Unduk Ngadau Kaamatan is a beauty pageant held annually during the Kaamatan cultural event in Sabah, Malaysia.

Profile
The Unduk Ngadau beauty pageant is held to commemorate the spirit of Huminodun, the mythological maiden who was of total beauty of the heart, mind and soul. The title is derived from the phrase runduk tadau which means "the girl crowned by the sunlight". Unduk Ngadau Kaamatan is one of the most recognizable cultural events in Sabah and is unique to the state. The state-level beauty pageant is the highlight and ending point of the month-long Kaamatan celebrations.

Background

The contestants of the state-level beauty pageant generally represent their district. Some districts hold joint pageants, producing more than one representative.

Beginning in 1995, Sabahans residing in Peninsular Malaysia who celebrate Kaamatan have been acknowledged by the organization. The first ever representative was Angeline Ongkunik, carrying the title Klang Valley. The first Klang Valley's representative who won the state-level crown was Daphne Iking in 2003. In the following year, Janeitha Stephen of Klang Valley was placed as the first runner-up to Tamparuli's Fharelynne Ivonne Henry.
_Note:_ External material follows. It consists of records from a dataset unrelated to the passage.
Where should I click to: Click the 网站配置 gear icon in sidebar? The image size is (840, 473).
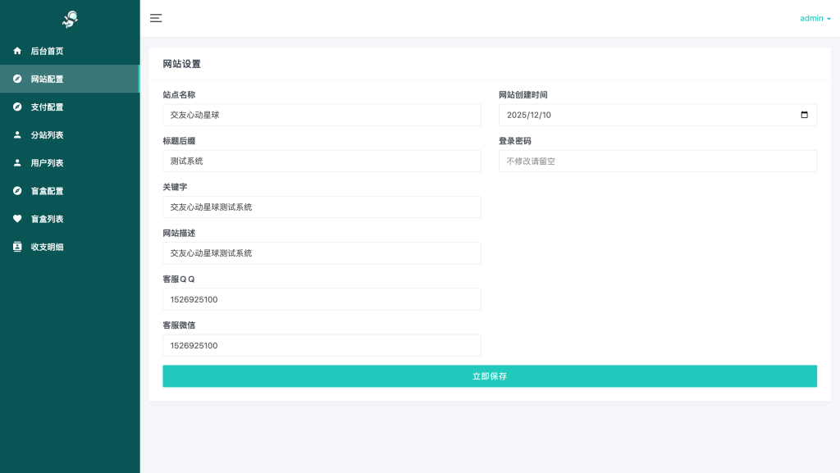(16, 79)
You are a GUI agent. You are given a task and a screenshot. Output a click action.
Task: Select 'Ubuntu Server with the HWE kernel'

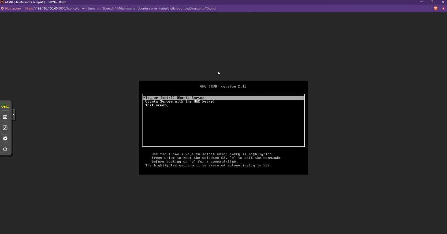coord(180,102)
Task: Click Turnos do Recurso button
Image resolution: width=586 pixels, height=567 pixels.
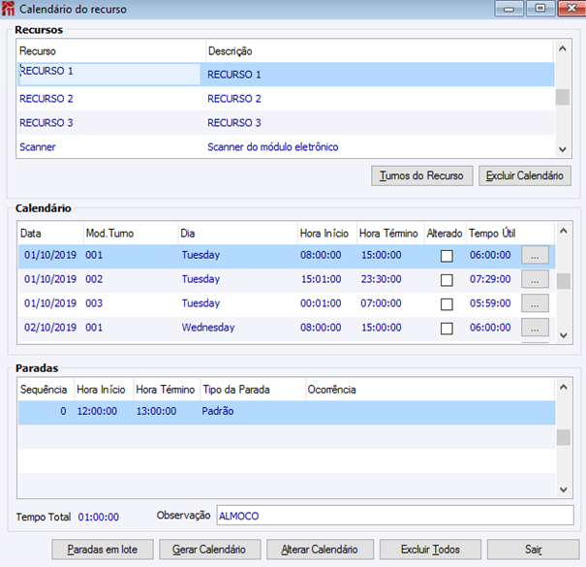Action: (422, 175)
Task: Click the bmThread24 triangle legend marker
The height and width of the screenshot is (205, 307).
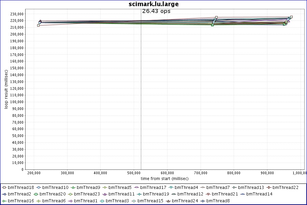Action: click(168, 201)
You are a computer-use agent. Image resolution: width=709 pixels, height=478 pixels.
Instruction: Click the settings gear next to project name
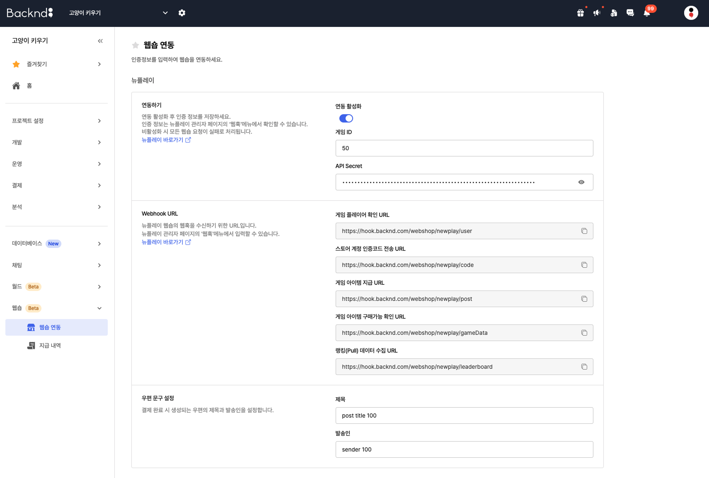coord(182,13)
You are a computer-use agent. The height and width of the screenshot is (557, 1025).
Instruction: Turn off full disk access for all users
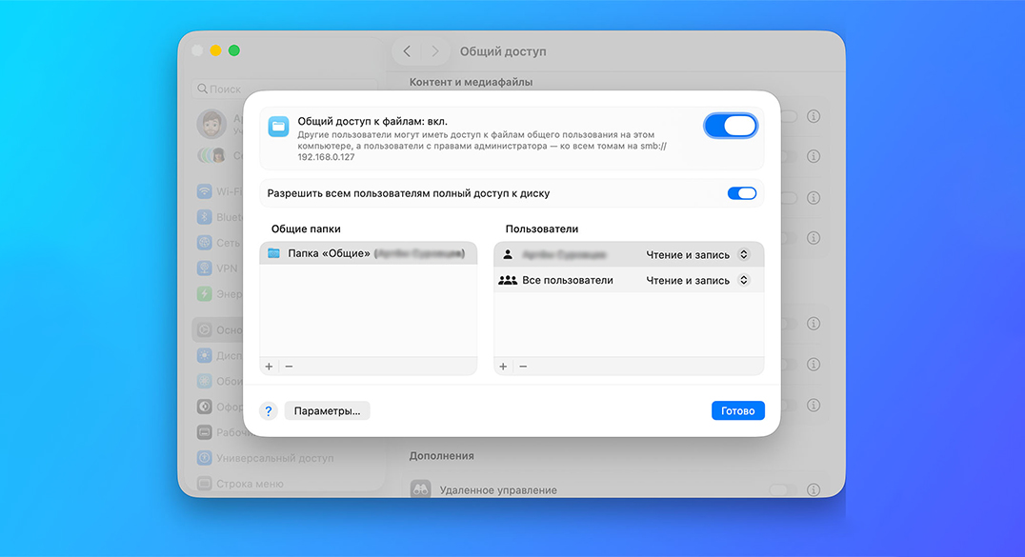tap(741, 193)
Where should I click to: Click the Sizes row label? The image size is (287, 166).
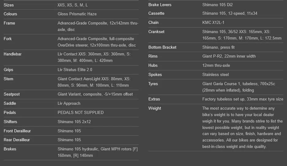click(x=9, y=5)
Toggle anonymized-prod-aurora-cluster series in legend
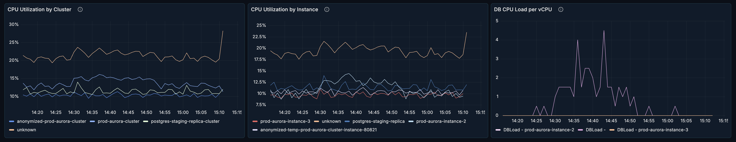Screen dimensions: 736x142 tap(51, 121)
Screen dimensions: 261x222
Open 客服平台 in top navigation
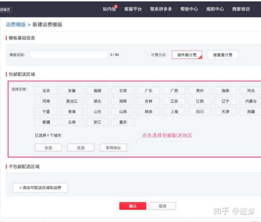click(x=133, y=9)
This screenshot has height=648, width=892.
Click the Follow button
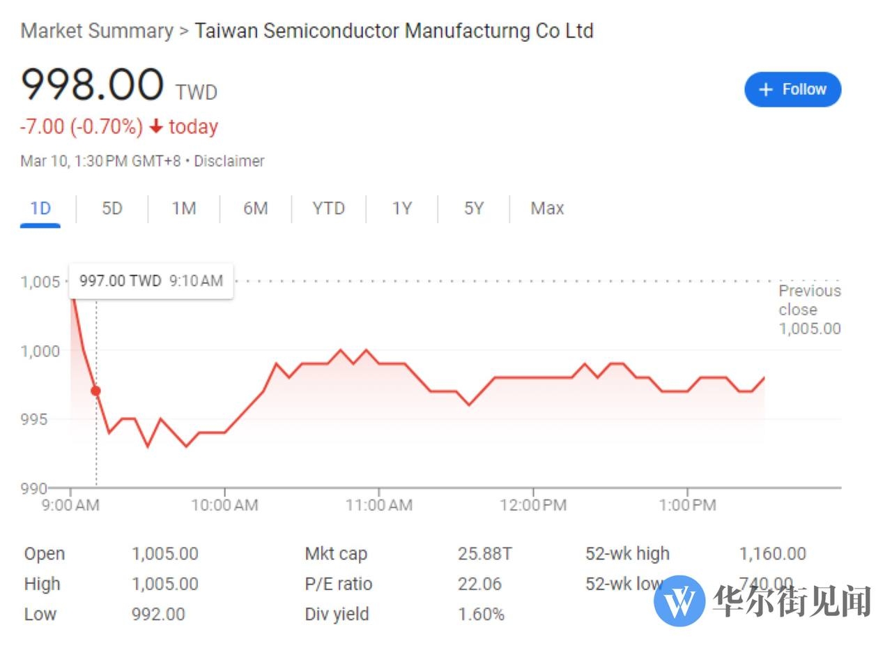[792, 89]
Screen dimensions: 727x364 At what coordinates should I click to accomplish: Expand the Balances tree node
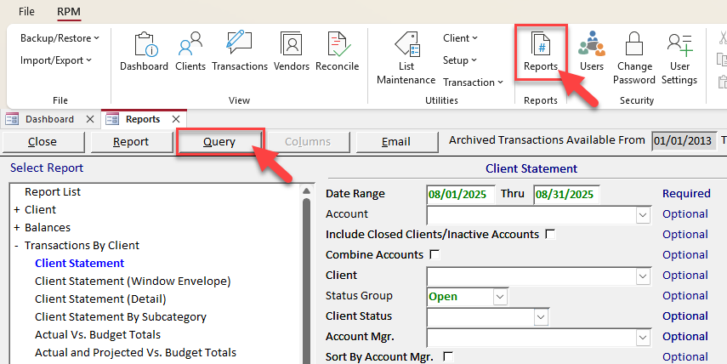pyautogui.click(x=16, y=228)
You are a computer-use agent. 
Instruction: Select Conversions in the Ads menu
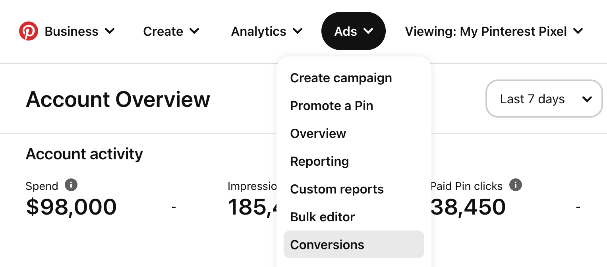[x=327, y=245]
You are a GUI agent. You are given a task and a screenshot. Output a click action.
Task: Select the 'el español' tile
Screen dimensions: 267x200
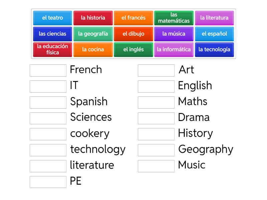214,34
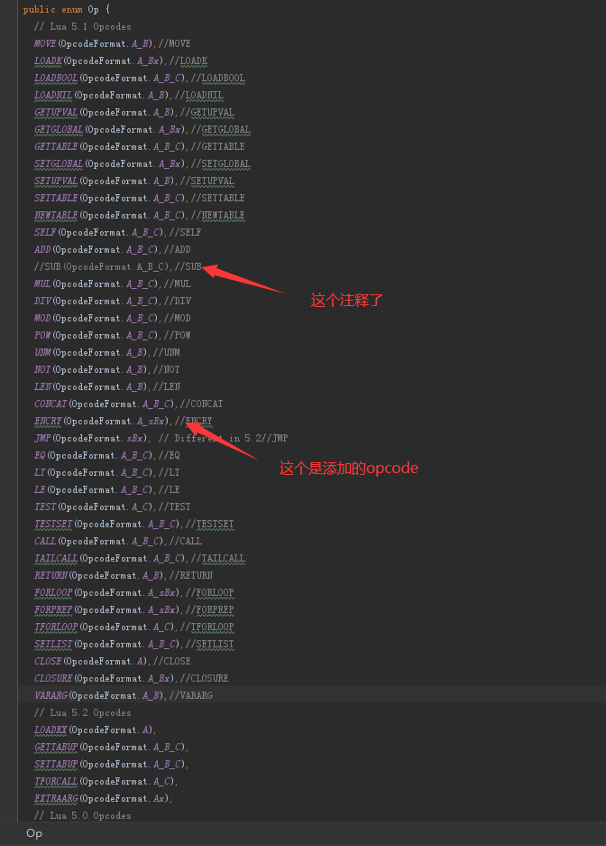Click the red annotation '这个是添加的opcode'
Screen dimensions: 606x846
pyautogui.click(x=348, y=468)
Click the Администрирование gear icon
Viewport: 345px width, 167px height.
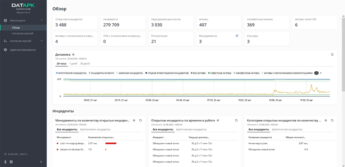tap(5, 50)
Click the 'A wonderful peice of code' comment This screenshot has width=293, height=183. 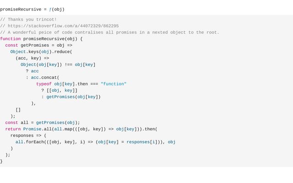click(110, 32)
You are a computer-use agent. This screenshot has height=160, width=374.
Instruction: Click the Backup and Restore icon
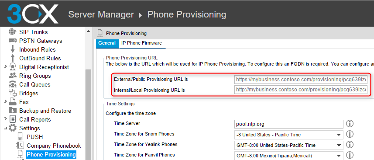tap(13, 111)
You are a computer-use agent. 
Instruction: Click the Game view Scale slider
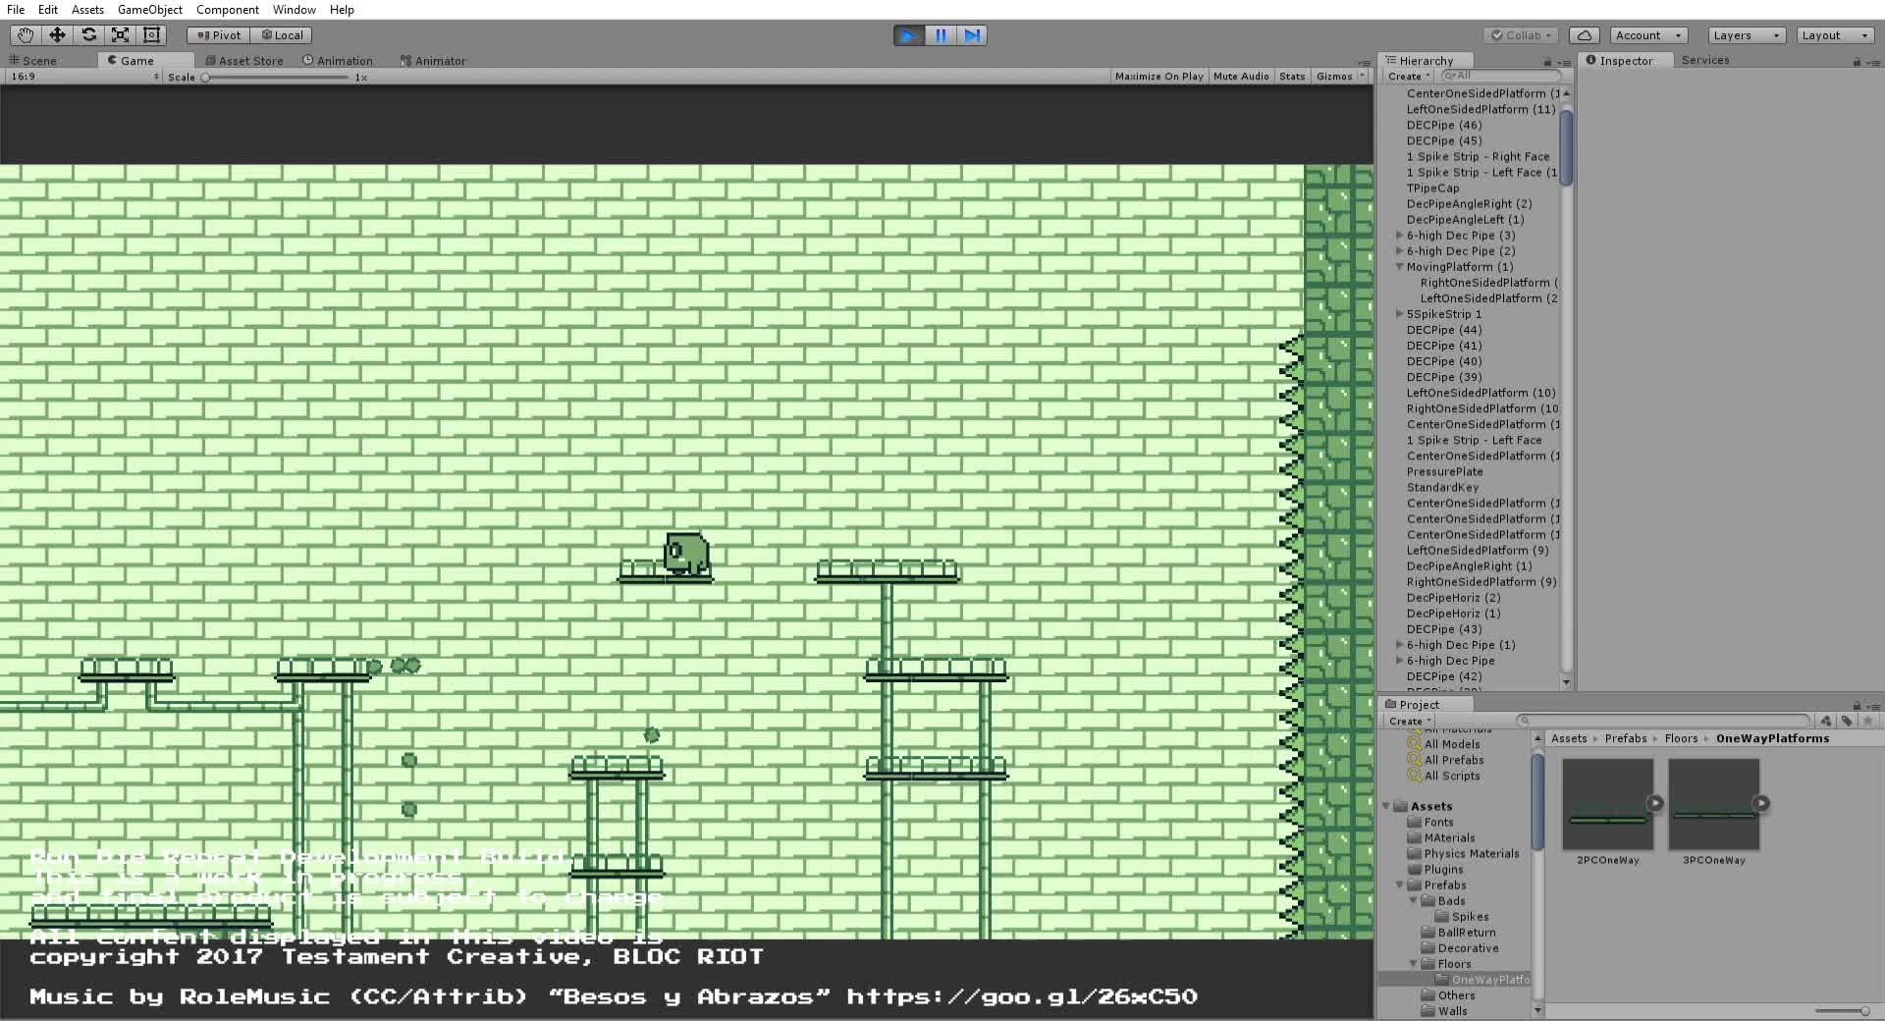[277, 78]
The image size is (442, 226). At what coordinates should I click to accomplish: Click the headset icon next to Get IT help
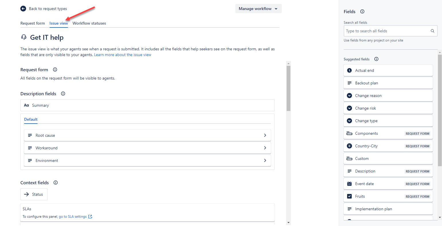click(x=24, y=37)
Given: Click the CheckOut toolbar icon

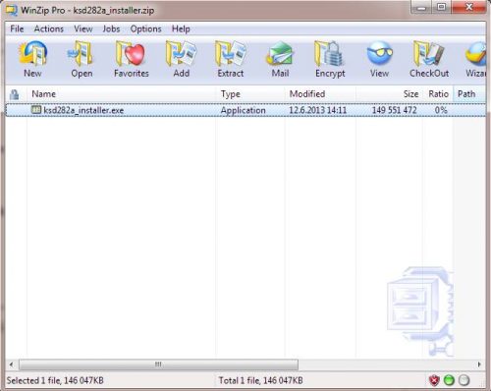Looking at the screenshot, I should [x=429, y=59].
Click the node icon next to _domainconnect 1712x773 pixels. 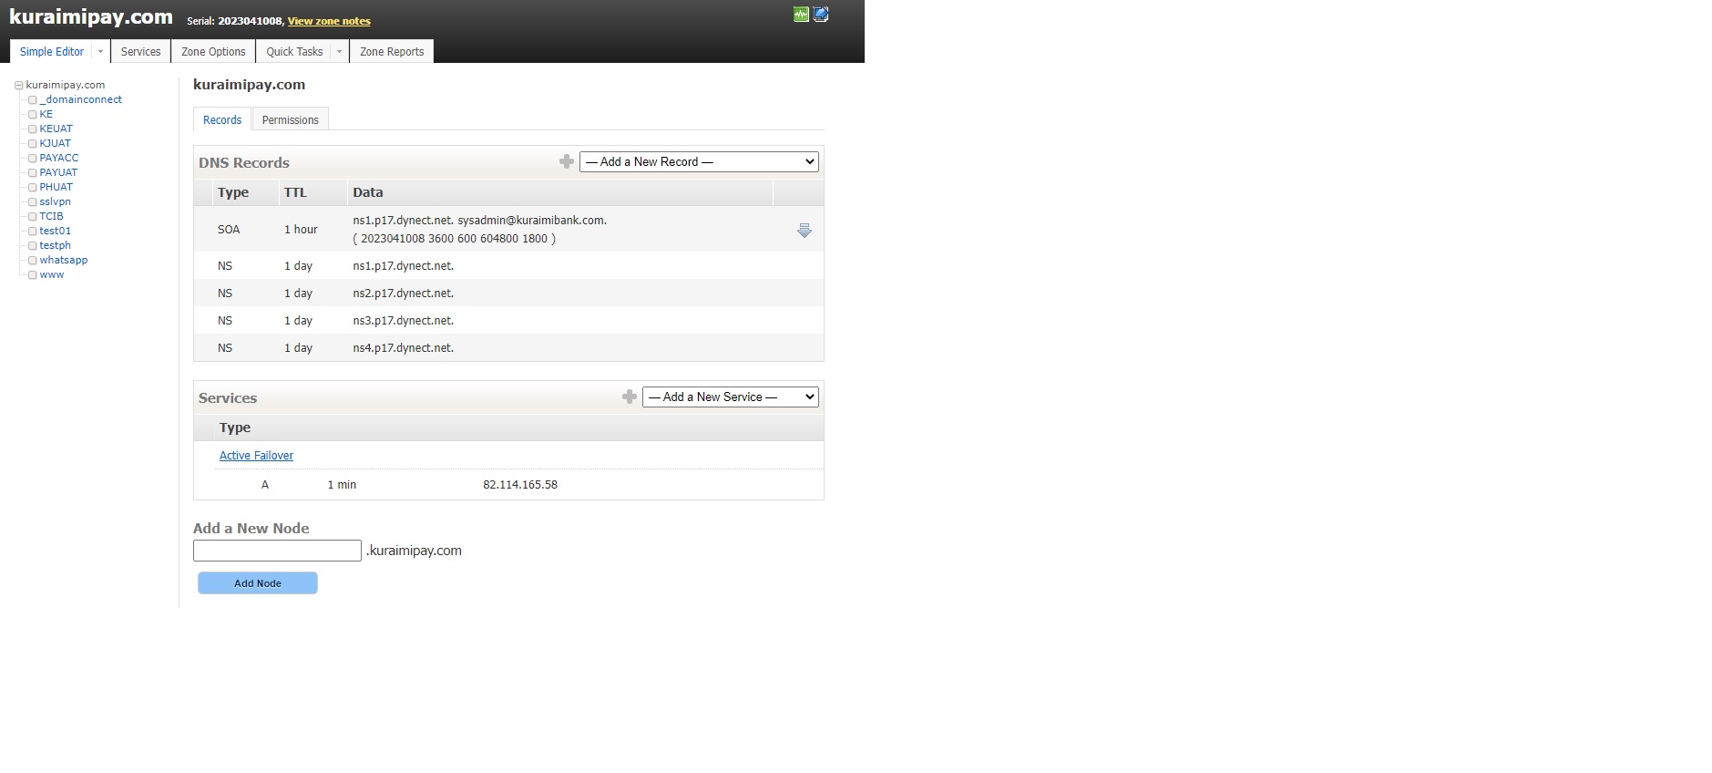point(33,100)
Many of the Klang Valley representatives have had their best placements in the state-level competition; 2001's Ryna Rychie James (second runner-up), 2005's Susanna James Kenson (fourth runner-up), 2007's Jaslinder Kaur (sixth runner-up), 2008's Anne Marie Tauriq Khan (sixth runner-up), 2013's Ledesma Steven (fifth runner-up), 2014's Maylesthelyn Ley Matius (sixth runner-up), 2016's Patricia Elsa Jimy (fifth runner-up), 2017's Sharlina Gilbert Mojinun (fifth runner-up) and 2019's Vinnie Alvionitta Sasising (sixth runner-up) 

Since 2014, the state of Johor in Peninsular Malaysia has been listed in the competition. The first winner for Johor was Liz Lorena Rayner who was placed as the second runner-up in the competition.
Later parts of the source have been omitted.